On Mon, Nov 10, 2014 at 10:07 AM, Ilya Ashchepkov <koctep@gmail.com> wrote:
Is this correct? $ select justify_interval(t-f-i) ,t-f-i from ( select timestamp '2014-1-1' as f, timestamp '2015-1-1' as t, interval '06:49:00' as i ) S;
justify_interval | ?column? ------------------------+-------------------- 1 year 4 days 17:11:00 | 365 days -06:49:00
Why do we have 360 days in a year?
Seems to be, the docs says:
justify_days(interval)
interval
Adjust interval so 30-day time periods are represented as months
justify_days(interval '35 days')
1 mon 5 days
justify_hours(interval)
interval
Adjust interval so 24-hour time periods are represented as days
justify_hours(interval '27 hours')
1 day 03:00:00
justify_interval(interval)
interval
Adjust interval using justify_days and justify_hours, with additional sign adjustments
justify_interval(interval '1 mon -1 hour')
29 days 23:00:00
And, IIRC, an interval stores 3 parts, months, days and secods. The 365 days are justified to 12 months 5 days by justify days, then the 5 days - 6:49:0 are justified to 4 days 17:11:00 and then the 12 months are printed as 1 year ( because months are printed as MM/12 years, MM%12 months ).
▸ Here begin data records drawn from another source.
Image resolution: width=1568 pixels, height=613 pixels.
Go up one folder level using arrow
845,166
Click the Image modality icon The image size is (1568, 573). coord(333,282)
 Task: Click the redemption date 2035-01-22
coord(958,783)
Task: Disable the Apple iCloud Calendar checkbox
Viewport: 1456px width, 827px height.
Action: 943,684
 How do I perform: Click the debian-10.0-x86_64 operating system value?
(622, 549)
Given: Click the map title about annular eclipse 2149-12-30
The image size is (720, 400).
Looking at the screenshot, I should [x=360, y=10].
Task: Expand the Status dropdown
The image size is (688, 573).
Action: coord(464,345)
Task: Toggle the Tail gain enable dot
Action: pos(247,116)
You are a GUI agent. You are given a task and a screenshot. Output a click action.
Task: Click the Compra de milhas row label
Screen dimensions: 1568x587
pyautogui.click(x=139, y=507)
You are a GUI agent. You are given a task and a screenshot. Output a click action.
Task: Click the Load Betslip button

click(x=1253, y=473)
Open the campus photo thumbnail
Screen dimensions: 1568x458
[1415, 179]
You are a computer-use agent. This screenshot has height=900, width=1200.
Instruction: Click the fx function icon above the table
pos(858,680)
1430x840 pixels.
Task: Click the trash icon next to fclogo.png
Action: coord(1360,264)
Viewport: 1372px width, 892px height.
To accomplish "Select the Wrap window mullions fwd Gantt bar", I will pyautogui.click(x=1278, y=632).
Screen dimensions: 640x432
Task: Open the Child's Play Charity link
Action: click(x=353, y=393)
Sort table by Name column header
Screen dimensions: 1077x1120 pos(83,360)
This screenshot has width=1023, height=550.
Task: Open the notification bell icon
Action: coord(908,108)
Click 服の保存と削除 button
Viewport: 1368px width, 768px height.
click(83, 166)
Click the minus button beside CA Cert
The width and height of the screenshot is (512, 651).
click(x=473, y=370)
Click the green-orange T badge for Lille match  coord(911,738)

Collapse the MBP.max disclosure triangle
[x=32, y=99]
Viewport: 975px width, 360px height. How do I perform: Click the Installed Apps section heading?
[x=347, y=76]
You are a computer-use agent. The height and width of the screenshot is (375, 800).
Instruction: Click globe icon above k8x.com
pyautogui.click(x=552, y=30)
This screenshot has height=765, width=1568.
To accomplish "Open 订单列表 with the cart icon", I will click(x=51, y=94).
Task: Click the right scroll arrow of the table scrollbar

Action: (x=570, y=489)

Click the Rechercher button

What I'm not sure is why the right column is stated as 365 days minus six hours and change instead of 1 year minus six hours, maybe testing the parts in sequence may shed light on it, but I wouldn't rely on justify_xxx for any precise thing on big intervals given it's definition ( unless you are working only with intervals and using 30 days months, 24 hour days exclusively ).